Different models of colorectal tumour evolution have been conjectured. The prevailing model is the “Stepwise” or “Vogelstein” model that suggests a sequential accumulation of mutations driving big clonal sweeps throughout an adenoma to carcinoma continuum (Fearon et al. Cell, 1990). More recently, Sottoriva and colleagues have partially challenged this view and suggested that most mutations are acquired at an initial stage with major sub-clones developing early and maintained over-time - the “Big Bang” model (Sottoriva et al., Nat.Genetics, 2015). Some evidence from the Big Bang model work and other publications propose that some driver mutations could already be present in the tumour initiating cell(s) (Tomasetti et al., PNAS, 2013; Williams et al., Nat.
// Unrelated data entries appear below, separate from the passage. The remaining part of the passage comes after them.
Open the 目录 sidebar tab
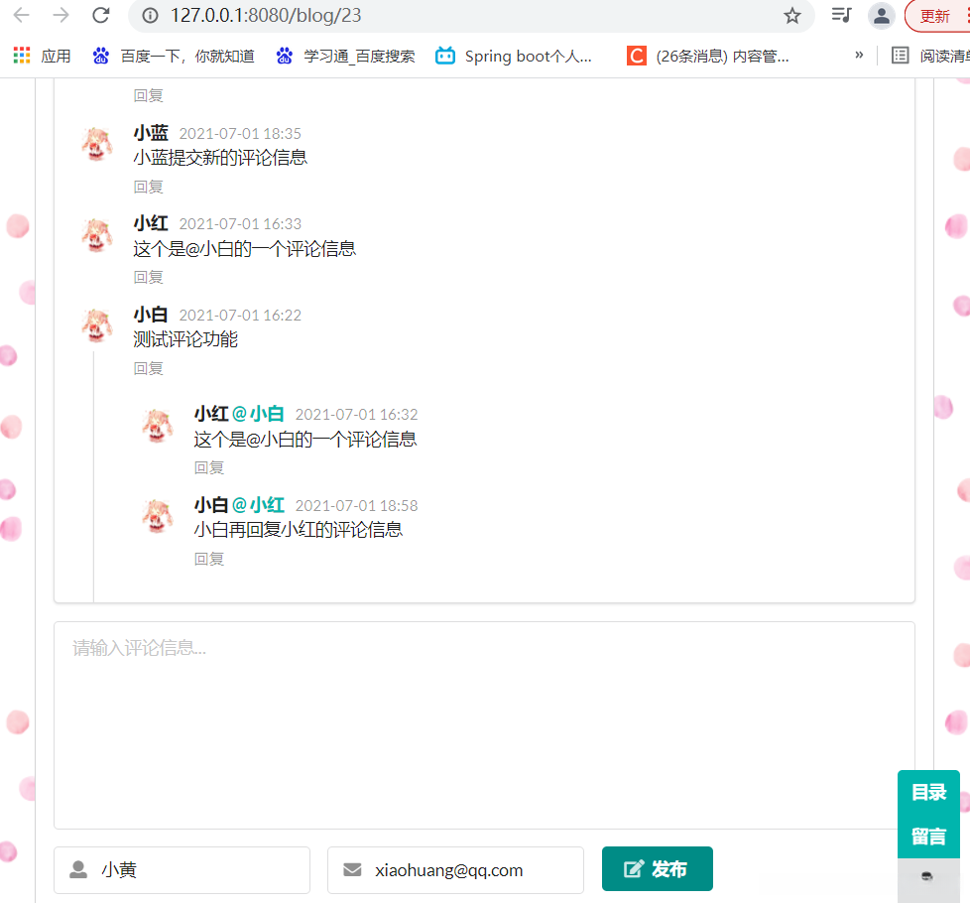 pos(928,792)
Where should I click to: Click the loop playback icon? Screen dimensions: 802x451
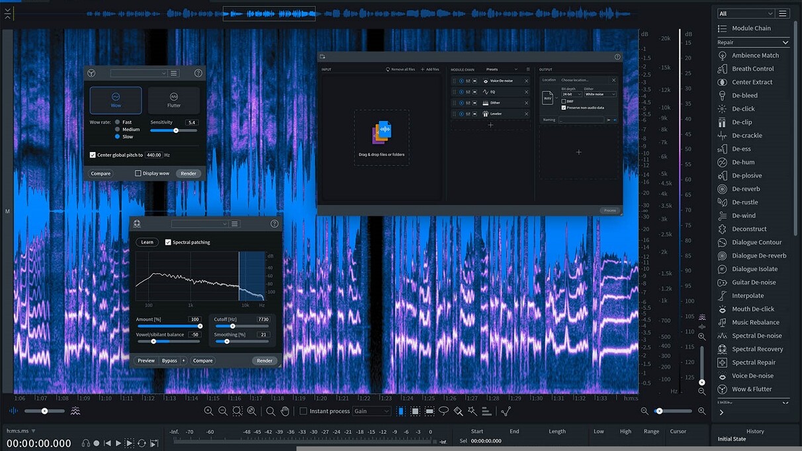(142, 443)
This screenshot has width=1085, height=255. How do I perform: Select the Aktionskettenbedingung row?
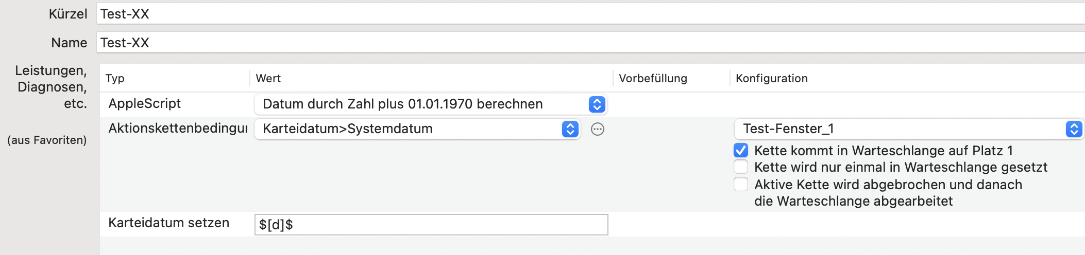(592, 165)
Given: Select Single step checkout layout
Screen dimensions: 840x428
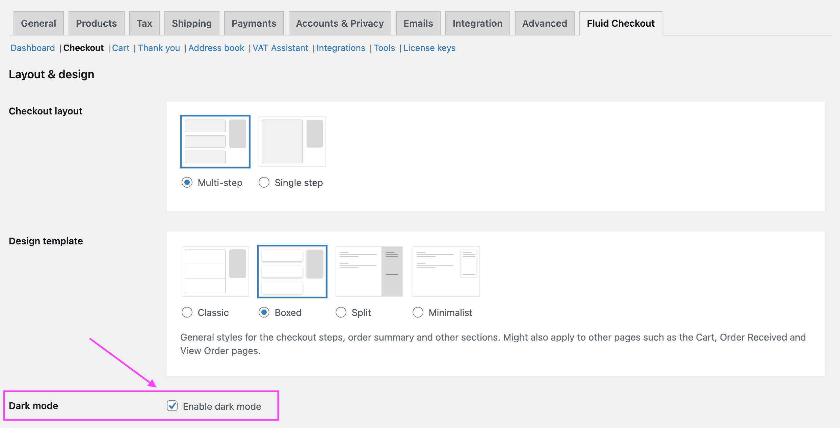Looking at the screenshot, I should click(x=265, y=182).
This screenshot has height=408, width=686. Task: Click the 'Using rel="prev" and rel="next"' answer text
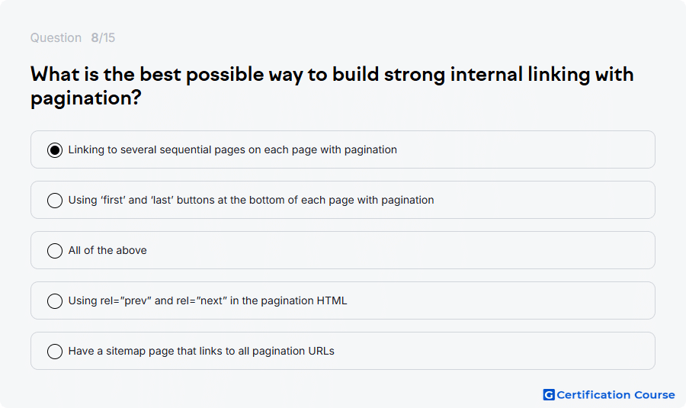tap(207, 300)
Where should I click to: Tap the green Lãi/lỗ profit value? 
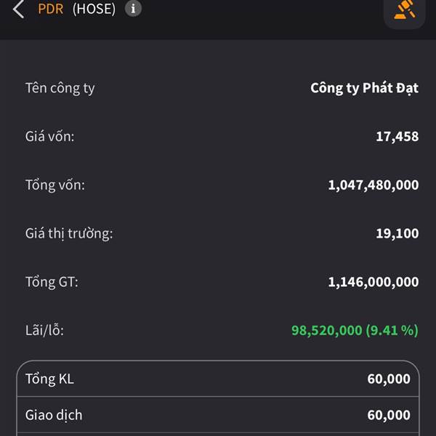pyautogui.click(x=355, y=331)
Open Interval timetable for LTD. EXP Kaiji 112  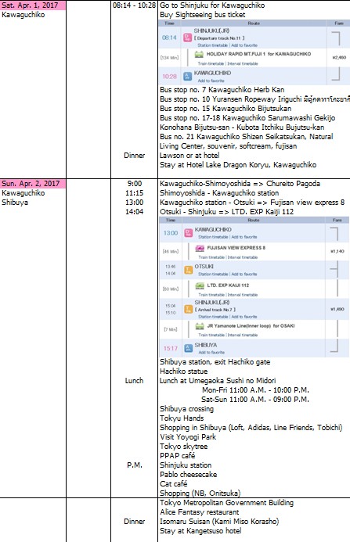click(x=243, y=295)
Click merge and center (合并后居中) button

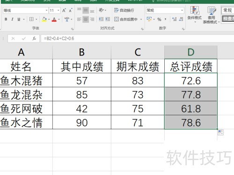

Genetics, 2016; Sievers et al., Gut, 2016). In support of this, our laboratory has shown widespread CRC driver gene mutations in normal human colonic epithelium (Nicholson et al., in revision). All these observations led us to hypothesize that driver mutations present in the cell(s) of origin could define tumour subtype, progression potential and subsequent sub-clonal architecture. We are testing this hypothesis with mouse models by driving oncogene activation (Kras, Pik3ca) and/or tumour suppressor inactivation (Trp53, Pten, Fbxw7) prior to ENU mutagenesis. Preliminary data shows that normal (non-tumour) mouse intestinal cells expressing driver gene mutations are more prone to initiate tumours upon ENU-driven alkylation. We have also observed that Trp53 deletion is not as efficient as KrasG12D expression or Fbxw7 deletion at initiating tumours but originates a large variety of phenotypes with some sub-types displaying metastatic features. This supports some of the Big Bang model premises with regards to early acquisition but goes even further at suggesting that if at least one of these key CRC cancer driver mutations is already present in the tumour cell(s) of origin it could generate additional genomic instability and/or accelerate crypt monoclonal conversion of tumour initiating mutations. In order to fully characterize these mouse models and the underlying mechanisms of tumour initiation and progression we aim to deep sequence each individual tumour using a defined cancer gene panel (~600 genes) with a 200-300x coverage, enabling clonal and sub-clonal mutation calling.